Induction on a Well-Ordered Set
Theorem
Let $\left({S, \preceq}\right)$ be a well-ordered set.
Let $T \subseteq S$ be a subset of $S$ such that:
- $\forall s \in S: \left({\forall t \in S: t \preceq s \implies t \in T}\right) \implies s \in T$
Then $T = S$.
Proof
Suppose $T \ne S$.
Then $S \setminus T \ne \varnothing$, where $S \setminus T$ denotes set difference.
Let $s$ be the minimal element of the non-empty set $S \setminus T$.
Such an element will always exist because $S \setminus T \subseteq S$ from Set Difference Subset and the definition of well-ordered set.
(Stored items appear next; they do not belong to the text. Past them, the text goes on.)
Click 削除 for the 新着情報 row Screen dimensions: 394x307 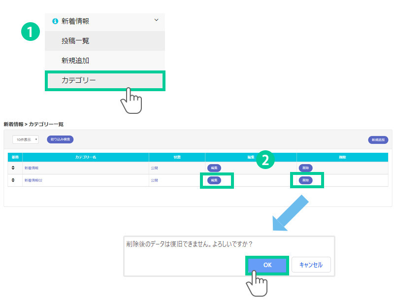(305, 168)
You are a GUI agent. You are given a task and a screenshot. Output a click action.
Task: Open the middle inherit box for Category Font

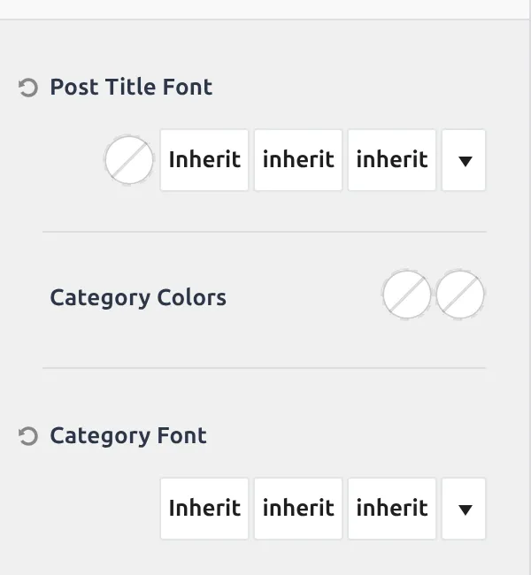click(298, 509)
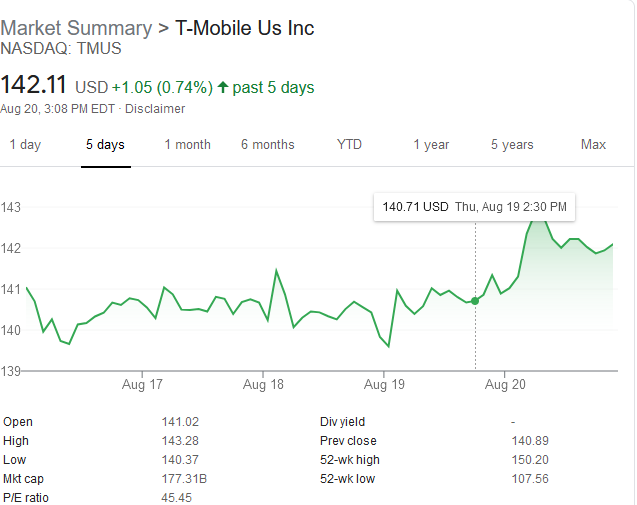The height and width of the screenshot is (505, 637).
Task: Switch to the 1 month range
Action: coord(188,145)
Let $m$ be the minimal element of $S$.
By definition, $m \preceq s$ and so by the properties of $T$ it follows that $m \in T$.
Now $s \ne m$ as we have defined $s$ such that $s \notin T$.
But we have chosen $s$ so that $t \preceq s \implies t \in T$.
So by hypothesis, $s \in T$ and so $s \notin S \setminus T$.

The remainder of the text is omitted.